Le barème Macron, seul cadre légal depuis 2017

Depuis les ordonnances de septembre 2017, codifiées à l’article L1235-3 du Code du travail, un barème unique encadre les indemnités pour licenciement sans cause réelle et sérieuse. Ce barème fixe des planchers et des plafonds exprimés en mois de salaire brut, calculés en fonction de deux critères : l’ancienneté du salarié et l’effectif de l’entreprise (seuil de 11 salariés).
Avant 2017, les juges disposaient d’un pouvoir d’appréciation illimité. Dorénavant, ils ne peuvent pas sortir de la fourchette légale, sauf exceptions. La Cour de cassation a confirmé cette contrainte le 11 mai 2022, jugeant le barème conforme à la convention n°158 de l’Organisation internationale du travail.
Deux grilles selon la taille de l’entreprise
Dans une entreprise de 11 salariés ou plus, les planchers sont plus élevés à partir de 2 ans d’ancienneté (3 mois de salaire brut). Dans une entreprise de moins de 11 salariés, les planchers sont réduits de moitié pour les premières années : seulement 0,5 mois à 1 an d’ancienneté contre 1 mois dans la grande entreprise.
Des montants très variables selon l’ancienneté
Le tableau ci-dessous illustre les fourchettes applicables dans une entreprise de 11 salariés ou plus, pour les tranches d’ancienneté les plus courantes :
| Ancienneté | Indemnité minimale | Indemnité maximale |
|---|---|---|
| 1 an | 1 mois | 2 mois |
| 5 ans | 3 mois | 6 mois |
| 10 ans | 3 mois | 10 mois |
| 20 ans | 3 mois | 15,5 mois |
| 30 ans et plus | 3 mois | 20 mois |
Un salarié présent 5 ans dans une PME de 15 personnes peut donc espérer entre 3 et 6 mois de salaire brut. Pour 10 ans, la fourchette s’étend jusqu’à 10 mois. Le plafond absolu est fixé à 20 mois, atteint à partir de 29 ans d’ancienneté.

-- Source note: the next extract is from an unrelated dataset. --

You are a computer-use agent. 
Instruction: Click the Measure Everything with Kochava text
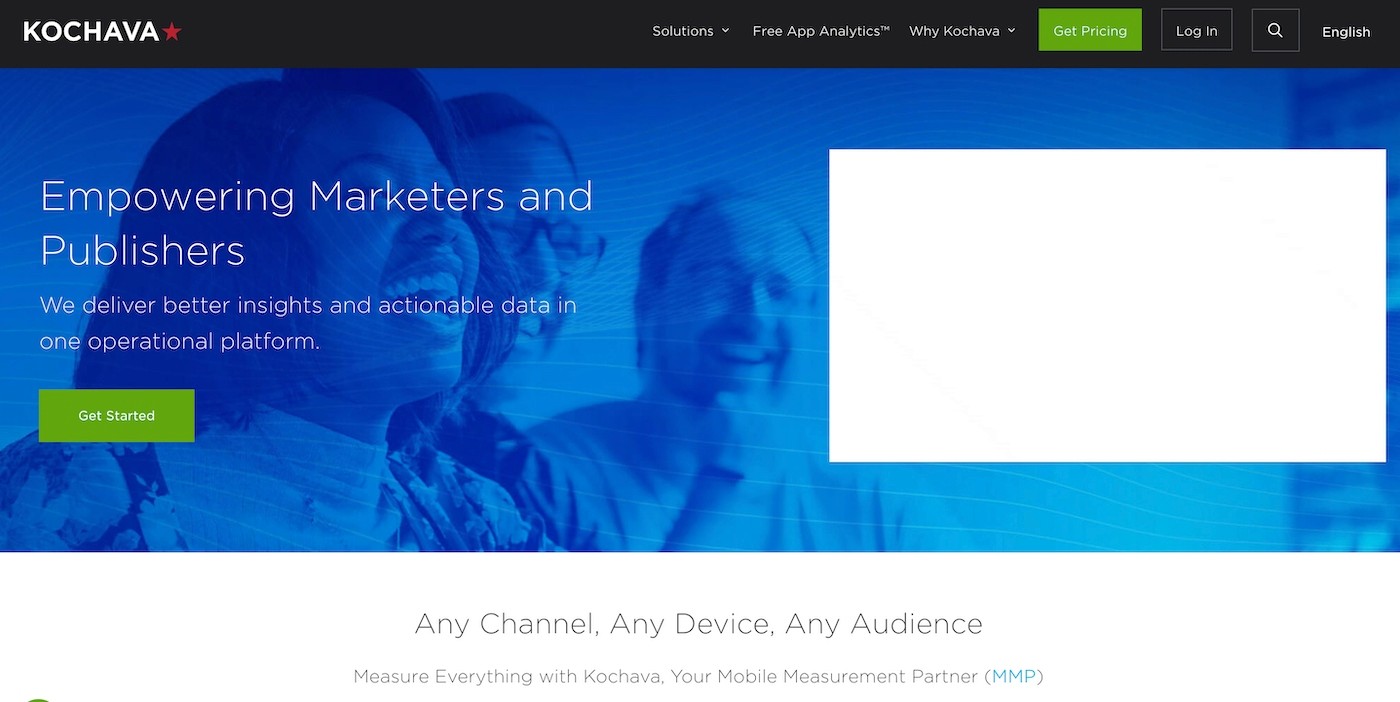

Ces chiffres ne comprennent pas l’indemnité légale de licenciement elle-même, qui s’ajoute séparément au titre de la rupture du contrat. Selon la situation, le salarié peut également bénéficier d’un congé de reclassement ou d’un contrat de sécurisation professionnelle, deux dispositifs distincts des dommages-intérêts prud’homaux. Les indemnités prud’homales correspondent uniquement aux dommages-intérêts pour le préjudice subi.
Un simulateur officiel est disponible sur service-public.fr pour estimer rapidement le montant applicable à chaque situation.
Quand le plafond du barème ne s’applique pas ?
Dans plusieurs situations, le juge peut dépasser les plafonds du barème, voire les ignorer. L’article L1235-3-1 du Code du travail prévoit une indemnité plancher de 6 mois de salaire brut, sans plafond supérieur, dans les cas suivants :
- harcèlement moral ou sexuel reconnu ;
- discrimination (sexe, origine, religion, état de santé…) ;
- violation d’une liberté fondamentale ;
- licenciement d’un salarié protégé (représentant du personnel, femme enceinte, congé maternité) ;
- licenciement lié à un accident du travail ou une maladie professionnelle ;
- dénonciation d’un crime ou d’un délit.
Dans ces cas, le conseil de prud’hommes fixe librement l’indemnité en fonction du préjudice réel subi, sans être contraint par le barème Macron. Les montants peuvent dépasser significativement les 20 mois.
Ces indemnités sont-elles imposables ?
La réponse dépend de la nature de l’indemnité. En règle générale, les indemnités versées à la suite d’un jugement prud’homal sont imposables et doivent figurer sur la déclaration de revenus 2042 (lignes 1AJ à 1DJ). Le système du quotient permet d’atténuer l’impact fiscal sur une somme perçue en une seule fois.
Sont en revanche intégralement exonérées d’impôt sur le revenu :
- les dommages-intérêts pour licenciement abusif, pour les salariés justifiant d’au moins 2 ans d’ancienneté dans une entreprise d’au moins 11 salariés ;
- les indemnités pour vice de procédure ou licenciement discriminatoire ;
- l’indemnité forfaitaire de conciliation prud’homale.
Cette distinction est importante : un salarié avec 5 ans d’ancienneté dans une grande entreprise qui obtient 4 mois de salaire pour licenciement sans cause réelle et sérieuse n’a, en principe, aucun impôt à payer sur cette somme.